Historical stock market prices
Stocks are trades in shares. Although most people have some idea of what a share is, here are a few basics for those who may be somewhat unclear as to what you are buying or selling when you trade in shares. When you buy or sell a companys stock, you buy it in amounts for units called shares.
A share is a part ownership in the company. The price of a share is quoted in dollars per share. So, if we hypothetically want to buy one share of a $20 stock, we have to spend $20.
But shares are almost never bought in such small amounts. A lot, which is 100 shares of a stock, is the normal minimum amount of shares to buy. You might not want to buy them until you know exactly what they are. Sometimes, the management of a company decides that it would be more profitable for the company if the public were to own parts of it rather than having just a few people own the whole thing. When they make this decision and sell shares in their company to whomever wishes to buy them, the company is said to be going public. If your shares increase in value, you make money.
Every time you buy a share, you are buying a piece of ownership in a company. At different times, people will want different amounts of these shares. For example, if the company begins to make large amounts of money, this may cause people to want more shares of the company. The supply of these shares being sold by owners, combined with the demand that buyers have for these shares determines the value, or price, of each share.
Not all shares are equal. Each company decides on its own how much stock to offer to the public. If a company decides to offer only 1000 shares of stock to the public, each one of those shares should theoretically be worth a very large amount, assuming that the company has monetary value and that people want to own parts of that company.

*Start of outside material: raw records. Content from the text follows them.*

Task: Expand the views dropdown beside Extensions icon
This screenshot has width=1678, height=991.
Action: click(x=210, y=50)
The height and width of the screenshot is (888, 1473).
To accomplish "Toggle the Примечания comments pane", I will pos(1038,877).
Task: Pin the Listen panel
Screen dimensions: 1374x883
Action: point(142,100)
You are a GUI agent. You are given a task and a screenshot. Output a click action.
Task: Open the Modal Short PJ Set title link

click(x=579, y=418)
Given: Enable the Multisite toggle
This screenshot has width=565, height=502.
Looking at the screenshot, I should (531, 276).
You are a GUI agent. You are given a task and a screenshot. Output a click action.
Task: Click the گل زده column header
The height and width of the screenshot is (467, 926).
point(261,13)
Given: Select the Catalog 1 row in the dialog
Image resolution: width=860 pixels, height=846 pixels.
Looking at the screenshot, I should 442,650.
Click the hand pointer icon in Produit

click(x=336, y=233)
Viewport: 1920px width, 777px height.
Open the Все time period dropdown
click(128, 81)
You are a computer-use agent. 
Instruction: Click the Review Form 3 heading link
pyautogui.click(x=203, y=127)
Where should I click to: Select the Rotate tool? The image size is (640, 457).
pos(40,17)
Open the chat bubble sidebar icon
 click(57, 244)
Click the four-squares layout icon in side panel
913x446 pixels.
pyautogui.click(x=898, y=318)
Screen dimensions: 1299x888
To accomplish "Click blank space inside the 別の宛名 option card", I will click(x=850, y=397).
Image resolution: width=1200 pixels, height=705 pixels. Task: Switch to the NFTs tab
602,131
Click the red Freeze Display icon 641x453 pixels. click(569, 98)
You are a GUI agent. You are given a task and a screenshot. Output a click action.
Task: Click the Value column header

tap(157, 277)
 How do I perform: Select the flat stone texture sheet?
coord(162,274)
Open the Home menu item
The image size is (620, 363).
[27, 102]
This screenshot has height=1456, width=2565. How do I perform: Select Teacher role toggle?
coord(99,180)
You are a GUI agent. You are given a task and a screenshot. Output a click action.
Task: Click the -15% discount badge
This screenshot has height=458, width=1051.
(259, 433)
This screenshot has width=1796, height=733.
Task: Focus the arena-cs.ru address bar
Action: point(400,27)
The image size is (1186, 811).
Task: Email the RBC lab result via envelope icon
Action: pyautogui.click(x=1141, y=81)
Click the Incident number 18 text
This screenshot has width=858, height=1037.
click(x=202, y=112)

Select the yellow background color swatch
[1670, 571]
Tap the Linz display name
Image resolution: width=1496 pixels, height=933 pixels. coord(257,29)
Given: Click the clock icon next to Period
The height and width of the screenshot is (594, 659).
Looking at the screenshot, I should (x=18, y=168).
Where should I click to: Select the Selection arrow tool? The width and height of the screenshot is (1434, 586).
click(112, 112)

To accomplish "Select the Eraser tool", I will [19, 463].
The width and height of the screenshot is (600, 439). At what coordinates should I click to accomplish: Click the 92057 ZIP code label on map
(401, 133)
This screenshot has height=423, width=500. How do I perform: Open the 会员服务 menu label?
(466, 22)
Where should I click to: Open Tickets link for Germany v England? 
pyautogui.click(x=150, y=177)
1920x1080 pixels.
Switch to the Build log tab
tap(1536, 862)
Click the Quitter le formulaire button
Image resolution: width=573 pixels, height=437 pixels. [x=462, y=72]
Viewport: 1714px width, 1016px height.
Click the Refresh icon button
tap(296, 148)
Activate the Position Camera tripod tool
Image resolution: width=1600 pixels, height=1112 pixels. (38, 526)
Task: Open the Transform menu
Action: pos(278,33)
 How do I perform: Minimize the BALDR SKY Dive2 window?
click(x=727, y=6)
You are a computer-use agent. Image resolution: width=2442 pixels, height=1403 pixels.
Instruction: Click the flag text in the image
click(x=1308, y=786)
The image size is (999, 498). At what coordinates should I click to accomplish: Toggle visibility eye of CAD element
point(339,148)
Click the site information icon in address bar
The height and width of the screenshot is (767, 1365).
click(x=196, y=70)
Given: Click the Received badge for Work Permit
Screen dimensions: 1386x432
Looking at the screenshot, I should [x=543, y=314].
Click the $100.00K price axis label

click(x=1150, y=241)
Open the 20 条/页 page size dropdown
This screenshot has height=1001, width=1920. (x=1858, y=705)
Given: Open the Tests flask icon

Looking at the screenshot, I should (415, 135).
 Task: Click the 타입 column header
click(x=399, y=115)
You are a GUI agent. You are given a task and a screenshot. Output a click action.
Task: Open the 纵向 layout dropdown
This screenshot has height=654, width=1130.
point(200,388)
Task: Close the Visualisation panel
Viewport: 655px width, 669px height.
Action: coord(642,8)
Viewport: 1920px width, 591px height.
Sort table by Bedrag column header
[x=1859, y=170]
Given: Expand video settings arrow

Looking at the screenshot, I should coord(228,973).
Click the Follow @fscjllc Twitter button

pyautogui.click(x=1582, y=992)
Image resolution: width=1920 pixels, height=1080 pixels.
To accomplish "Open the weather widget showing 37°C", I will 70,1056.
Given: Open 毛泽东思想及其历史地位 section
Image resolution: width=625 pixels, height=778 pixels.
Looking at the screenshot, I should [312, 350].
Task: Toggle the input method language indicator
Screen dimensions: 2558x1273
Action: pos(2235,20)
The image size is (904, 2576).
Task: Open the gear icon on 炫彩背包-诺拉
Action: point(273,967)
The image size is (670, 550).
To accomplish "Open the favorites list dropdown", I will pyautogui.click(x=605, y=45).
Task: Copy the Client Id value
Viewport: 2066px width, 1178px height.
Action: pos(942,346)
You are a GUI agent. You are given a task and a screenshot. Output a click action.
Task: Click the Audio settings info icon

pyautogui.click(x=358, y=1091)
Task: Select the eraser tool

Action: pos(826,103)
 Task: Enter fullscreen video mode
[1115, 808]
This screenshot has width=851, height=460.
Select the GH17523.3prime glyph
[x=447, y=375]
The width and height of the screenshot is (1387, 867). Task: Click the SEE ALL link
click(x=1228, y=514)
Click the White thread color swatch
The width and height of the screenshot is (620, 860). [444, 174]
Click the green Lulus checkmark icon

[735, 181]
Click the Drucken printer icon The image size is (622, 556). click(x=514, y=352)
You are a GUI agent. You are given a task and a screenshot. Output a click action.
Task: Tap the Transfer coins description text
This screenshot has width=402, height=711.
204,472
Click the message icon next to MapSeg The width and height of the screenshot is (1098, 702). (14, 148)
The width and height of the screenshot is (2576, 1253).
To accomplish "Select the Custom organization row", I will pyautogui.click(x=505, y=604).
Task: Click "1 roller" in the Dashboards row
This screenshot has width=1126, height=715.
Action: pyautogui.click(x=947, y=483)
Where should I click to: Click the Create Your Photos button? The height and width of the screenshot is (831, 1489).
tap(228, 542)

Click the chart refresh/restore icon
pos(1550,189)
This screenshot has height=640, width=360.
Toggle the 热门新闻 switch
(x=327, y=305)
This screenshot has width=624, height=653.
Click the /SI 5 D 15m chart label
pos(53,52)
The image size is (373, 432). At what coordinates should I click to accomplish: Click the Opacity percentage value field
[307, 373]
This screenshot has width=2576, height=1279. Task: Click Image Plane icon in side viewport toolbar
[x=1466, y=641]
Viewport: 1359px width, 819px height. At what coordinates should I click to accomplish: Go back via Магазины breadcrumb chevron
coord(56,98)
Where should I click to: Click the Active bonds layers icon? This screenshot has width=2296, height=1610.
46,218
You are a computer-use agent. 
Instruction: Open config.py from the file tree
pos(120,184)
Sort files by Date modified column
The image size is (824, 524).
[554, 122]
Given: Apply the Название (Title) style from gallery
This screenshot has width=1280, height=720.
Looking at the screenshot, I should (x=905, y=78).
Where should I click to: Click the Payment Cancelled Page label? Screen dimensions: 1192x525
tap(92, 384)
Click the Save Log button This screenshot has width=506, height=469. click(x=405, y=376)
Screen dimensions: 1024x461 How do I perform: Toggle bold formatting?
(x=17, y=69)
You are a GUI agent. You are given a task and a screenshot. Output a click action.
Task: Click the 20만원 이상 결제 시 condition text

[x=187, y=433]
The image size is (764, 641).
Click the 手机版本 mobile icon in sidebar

When companies go public, they usually offer millions of shares. The price of shares can be affected by the number of shares issued, because of the laws of supply and demand. Sometimes, a company that is already public decides to issue new stock in order to raise capital, each share sold gives the company additional money. When this happens, the price of the stock should go down, because now there are more shares. Unless demand for the shares goes up, the price will decline.
Price charts :
Approach to the stock market, can be an expensive proposition. Perhaps your destination is somewhere you have never been before. You do not just get in and go; you bring along a set of directions or a road map. In the stock market, price charts are a lot like road maps. Charts tell you where stocks have been, and with the right tools, they can help you figure out where a stock is going.
Price charts are graphs on which the historical prices of a stock are plotted. Stock charts show different periods of time, and can be plotted in different ways. Some common forms of price charts are daily charts, which show a price bar for every day; weekly charts; monthly charts; and intra-day charts, which show the movement of a stock price within the span of one day, these charts often use three- or five-minute bars.
Timing indicators :
A timing indicator is also known as a timing signal. Investors use timing signals and indicators as strategies and alerts so they will know when a stock should be bought or sold. The accuracy or effectiveness of a timing signal is a function of the underlying validity of the idea on which the indicator is based."> If the timing signal you decide to use is based on a completely arbitrary idea, such as how many times a day you stop at stop lights, your timing signal will be less effective than if it is based on something that has to do with stock price or volume fluctuations.
Timing indicator is to buy a stock every time it goes down a certain number of points from the previous daily closing price, then the results of what we do is to function of how well this strategy works. There are literally thousands of ideas on which timing indicators and signals are based. Traders and investors use timing indicators in order to increase their probability of success in the stock market.